The European Medicines Agency had requested the study in 2002 because of concerns about side effects like higher blood pressure. The company gave preliminary results from that study to European and American regulators late last year.

The Scout trial was a six-year study involving about 10,000 overweight and obese people who had a history of heart disease or diabetes, or both. About 11.4 percent of those who took the drug had a heart attack, stroke, or died from cardiovascular causes, compared to 10 percent of those getting the placebo, according to data from the study released by the F.D.A.

After reviewing the initial data and questioning Abbott, the European agency said on Thursday that the benefits of sibutramine diet drugs did not outweigh their risks. The suspension of sales is to remain in place, the agency said, unless and until Abbott provided rigorous data identifying a population of people for whom the drug’s benefits did outweigh its risks, the agency said.

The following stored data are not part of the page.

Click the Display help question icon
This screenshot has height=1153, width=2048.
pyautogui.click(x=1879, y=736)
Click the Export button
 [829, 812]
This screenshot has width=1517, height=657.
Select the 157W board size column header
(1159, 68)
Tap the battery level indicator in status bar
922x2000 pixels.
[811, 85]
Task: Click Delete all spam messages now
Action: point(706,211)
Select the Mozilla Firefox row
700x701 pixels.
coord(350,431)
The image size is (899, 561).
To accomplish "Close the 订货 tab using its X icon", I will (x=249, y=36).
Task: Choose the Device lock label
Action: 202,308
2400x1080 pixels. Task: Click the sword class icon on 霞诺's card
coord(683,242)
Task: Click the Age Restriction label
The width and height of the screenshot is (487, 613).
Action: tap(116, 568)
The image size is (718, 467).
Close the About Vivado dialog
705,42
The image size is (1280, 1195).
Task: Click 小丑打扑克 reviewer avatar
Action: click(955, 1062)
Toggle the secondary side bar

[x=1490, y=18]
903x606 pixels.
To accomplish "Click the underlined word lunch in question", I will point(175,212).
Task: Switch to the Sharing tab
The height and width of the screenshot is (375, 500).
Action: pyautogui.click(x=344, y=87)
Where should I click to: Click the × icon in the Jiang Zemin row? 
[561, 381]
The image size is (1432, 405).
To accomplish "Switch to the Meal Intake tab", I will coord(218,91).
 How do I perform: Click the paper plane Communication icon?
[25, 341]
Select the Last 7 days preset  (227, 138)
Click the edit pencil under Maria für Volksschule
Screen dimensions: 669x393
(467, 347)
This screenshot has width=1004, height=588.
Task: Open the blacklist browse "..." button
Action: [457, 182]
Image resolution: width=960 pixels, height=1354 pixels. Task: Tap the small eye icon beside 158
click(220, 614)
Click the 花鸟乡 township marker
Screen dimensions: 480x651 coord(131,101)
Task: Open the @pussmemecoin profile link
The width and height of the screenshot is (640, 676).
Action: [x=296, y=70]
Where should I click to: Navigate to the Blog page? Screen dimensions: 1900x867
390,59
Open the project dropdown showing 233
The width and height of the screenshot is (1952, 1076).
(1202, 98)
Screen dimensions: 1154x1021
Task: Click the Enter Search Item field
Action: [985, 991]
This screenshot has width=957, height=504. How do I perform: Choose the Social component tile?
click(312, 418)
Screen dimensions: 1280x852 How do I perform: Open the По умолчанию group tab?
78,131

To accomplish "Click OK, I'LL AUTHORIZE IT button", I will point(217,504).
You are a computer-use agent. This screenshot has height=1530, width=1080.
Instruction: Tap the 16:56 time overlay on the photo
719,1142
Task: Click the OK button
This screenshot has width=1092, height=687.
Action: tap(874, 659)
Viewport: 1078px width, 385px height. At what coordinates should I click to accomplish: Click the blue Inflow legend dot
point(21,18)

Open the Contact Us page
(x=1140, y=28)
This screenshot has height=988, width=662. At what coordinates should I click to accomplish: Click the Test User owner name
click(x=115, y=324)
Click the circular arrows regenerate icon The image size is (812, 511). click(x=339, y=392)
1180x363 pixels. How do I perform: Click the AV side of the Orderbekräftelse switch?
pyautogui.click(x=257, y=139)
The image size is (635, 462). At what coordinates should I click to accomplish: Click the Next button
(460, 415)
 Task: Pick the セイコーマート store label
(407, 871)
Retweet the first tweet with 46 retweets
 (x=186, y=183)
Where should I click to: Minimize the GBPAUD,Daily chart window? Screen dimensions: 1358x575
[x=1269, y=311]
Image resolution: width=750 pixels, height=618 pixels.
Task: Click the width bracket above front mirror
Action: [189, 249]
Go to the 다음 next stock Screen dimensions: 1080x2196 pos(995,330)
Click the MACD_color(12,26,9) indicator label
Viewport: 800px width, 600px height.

But Abbott said that the high-risk patients in the study were not the intended audience for the drug. Moreover, the study patients were not asked to take the drug in accordance with its labeling instructions, said Kurt A. Ebenhoch, an Abbott spokesman.

For example, some study patients stayed on the drug for up to six years, Mr. Ebenhoch said, while the drug is approved for one year of use in Europe and for two years in the United States. The label also indicates that patients who do not lose weight on the drug should discontinue using it after six months, but the study patients did not receive such instructions, he said.

Meanwhile, the F.D.A. said it planned to wait for the company’s complete report on the study, due in March, before considering further action on the drug. An advisory panel of medical experts is to review the results of the study in a public meeting, most likely in September, an agency spokeswoman wrote in an e-mail message to a reporter. Some obesity experts question the F.D.A.’s decision to leave Meridia on the market for people who do not have cardiovascular disease.

The agency’s decision amounts to saying take the drug “until you get cardiovascular disease,” said Paul Ernsberger, associate professor of nutrition at the Case Western Reserve University School of Medicine.

But Dr. Ken Fujioka, director of the center for weight management at the Scripps Clinic in San Diego, said he would continue to use the drug if patients were doing well on it, unless the patients felt uncomfortable.

Dr. Fujioka, who is a consultant to some companies developing obesity drugs, said the study data show that the increased risk for heart attacks and other cardiovascular problems was statistically significant only for the subset of patients with both cardiovascular disease and diabetes, “who nobody would ever give this drug to, anyway.”

Executives at three California companies that hope to win approval of new obesity drugs by next year — Arena Pharmaceuticals, Orexigen Therapeutics and Vivus — said Meridia’s issues did not apply to them because their drugs did not increase blood pressure.

Timothy E. Morris, chief financial officer of Vivus, said executives were heartened by the F.D.A.’s decision not to take Meridia off the market.

“What that’s telling us, and we’re encouraged,” Mr. Morris said, is that the F.D.A. views obesity “as a serious disease.”